Considerable efforts have been exerted to suggest that the Cambrian explosion, a phenomenon that had no support in contemporaneous gradualistic evolutionary theories [49, 50], is not in any way mysterious or that it never even occurred [51–54]. Molecular clock data based on concatenated amino acid sequences of 129 proteins from 36 eukaryotes suggest that representatives of metazoan phyla probably diverged 100–210 million years before the Cambrium [55]. (Previous molecular studies suggested an even earlier divergence time; however, the results of current multigene studies are more reliable.) Nevertheless, this molecular data is useful for tracking events of cladogenesis, but not events of anagenesis [56]. The metazoan phyla could diverge long before the Cambrian; most probably, however, their representatives had very uniform body plans until the beginning of the Cambrian when some extrinsic (ecological) or intrinsic (genetic) event probably triggered the morphological diversification of the Metazoa.
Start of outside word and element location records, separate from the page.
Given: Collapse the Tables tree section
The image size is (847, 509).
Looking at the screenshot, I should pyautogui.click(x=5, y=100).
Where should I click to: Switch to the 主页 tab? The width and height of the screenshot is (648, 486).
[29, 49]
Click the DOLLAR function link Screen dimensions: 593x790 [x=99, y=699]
The Cambrian explosion is in accordance with predictions of class V punctuational theories. At the beginning of the evolution of the metazoan clade, many traits, even those that determine body architecture, had the capacity to turn plastic during peripatric speciations in many metazoan lineages. Therefore, both radical remodeling of body architecture as well as novel origination therein were possible in the early stages of metazoan evolution. Through time, more and more traits became permanently frozen. Most probably, different traits would lose the capacity to turn plastic in differing successions in particular phyla. Therefore, anagenetic potential faded and adaptation came to be based on modification of existent plans rather than creation of new ones. Were something, e.g. a virus or humankind, to kill all the metazoan species on Earth with the exception of a single cockroach species, classical evolutionary theories argue this species would differentiate into many new phyla with radically different body plans to exploit all the available niches. The frozen plasticity theory explicitly argues [3] that it would differentiate into many new species of cockroaches, leaving most niches empty.
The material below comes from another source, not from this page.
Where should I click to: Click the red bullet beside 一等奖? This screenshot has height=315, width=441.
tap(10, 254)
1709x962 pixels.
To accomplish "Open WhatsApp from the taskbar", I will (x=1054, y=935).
Objective Existence of Species and Genus Taxonomic Categories
The punctuational theories suggest that the taxonomic category of species, and sometimes even that of genera and higher taxa, could objectively denote the existing entity, rather than merely being a useful epistemological construct of biologists. Within any punctuational theory, a biological species can be defined as a set of individuals sharing an identical gene pool throughout the period between two speciation events. Similarly, within class III-V punctuational theories, a genus can be defined as a set of individuals sharing a common exclusive ancestor in the period between two periods of evolutionary plasticity.